Attracta Genevieve Rewcastle ( Candon, 1897 – 18 February 1951) was an Irish-British doctor, politician, and the first female commissioned officer in the Royal Navy. Born in County Roscommon, Ireland, Rewcastle attended University College Dublin where she studied medicine. After working as an Assistant Schools Medical Officer in Sheffield, she went on to a position at Great Ormond Street Hospital, as well as working in private practice.

In the Second World War she joined the WRNS in 1940, and took up a position at the Admiralty as the Medical Superintendent of the WRNS. As a doctor in the WRNS, she was paid less than her male counterparts in the Royal Navy; the Medical Women's Federation objected to this, on the grounds that male and female doctors were paid equally elsewhere. As a result, Rewcastle was appointed to the Relative Rank of Surgeon-Lieutenant in the Royal Naval Volunteer Reserve in the summer of 1940, and on 5 December 1941, she was made Temporary Acting Surgeon Lieutenant. She was promoted to Temporary Acting Surgeon Lieutenant-Commander in 1943, and Temporary Surgeon Lieutenant-Commander in 1945. She was released (Class A) in 1946.

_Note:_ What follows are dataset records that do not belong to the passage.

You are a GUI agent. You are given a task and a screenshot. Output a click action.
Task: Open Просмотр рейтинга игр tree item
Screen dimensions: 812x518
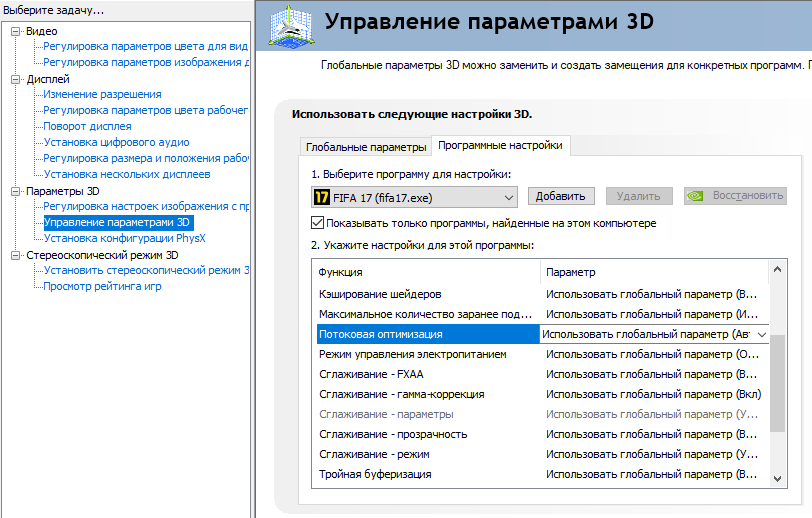tap(102, 287)
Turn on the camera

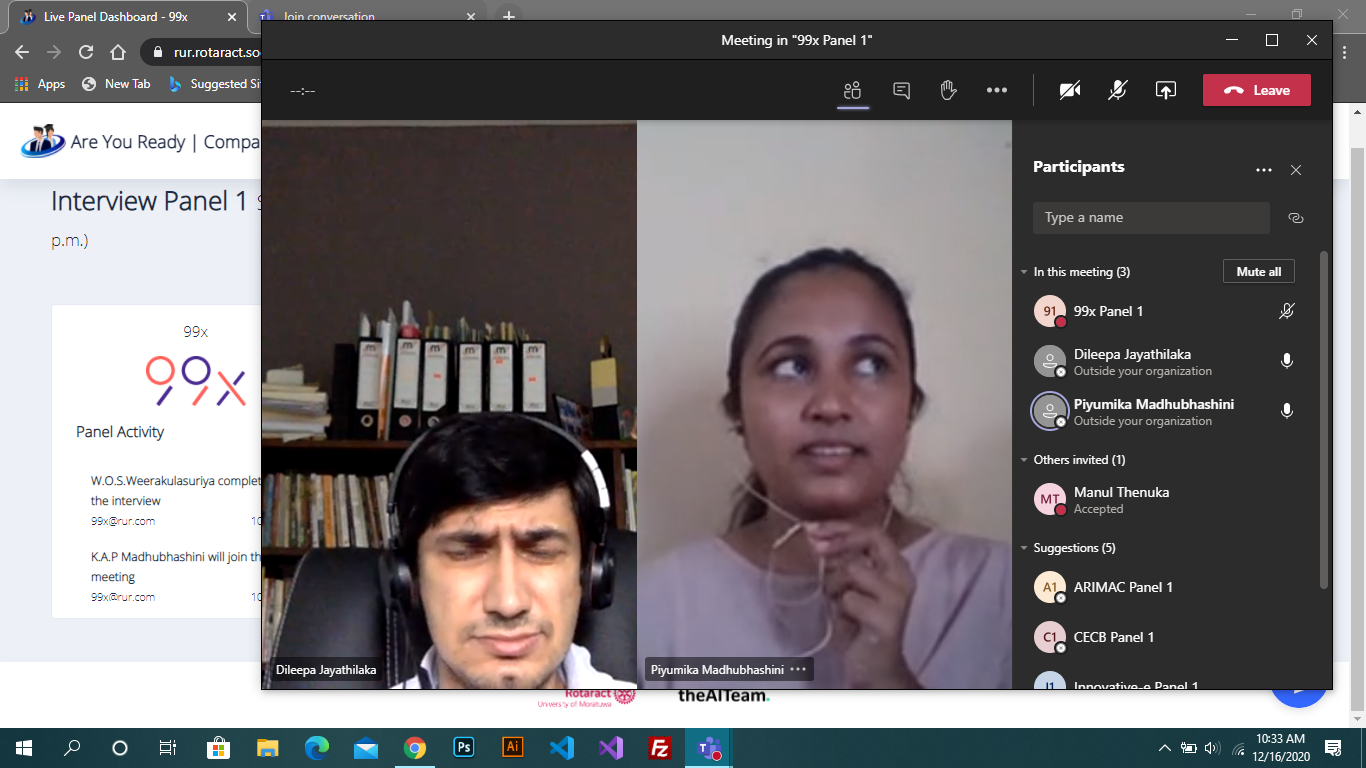coord(1070,90)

After the war, Rewcastle served as a Conservative Party councillor on Westminster Borough Council, and ran unsuccessfully as the Conservative candidate for St Pancras North at the 1949 London County Council election, and Willesden West at the 1950 United Kingdom general election.

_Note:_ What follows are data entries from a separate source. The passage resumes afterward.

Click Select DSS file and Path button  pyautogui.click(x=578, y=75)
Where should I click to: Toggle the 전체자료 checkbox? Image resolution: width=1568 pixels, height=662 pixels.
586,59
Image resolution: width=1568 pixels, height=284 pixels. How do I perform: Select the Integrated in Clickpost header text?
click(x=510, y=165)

In 1926, she married Cuthbert Snowball Rewcastle, a barrister and former Liberal politician, later to become a QC and judge. They had three children. Her son, Sub-Lieutenant Anthony Giles Candon Rewcastle, was lost with the submarine HMS Affray in 1951, the last Royal Navy submarine to be lost at sea. Her daughter, Rosalind Maskell, was a microbiologist.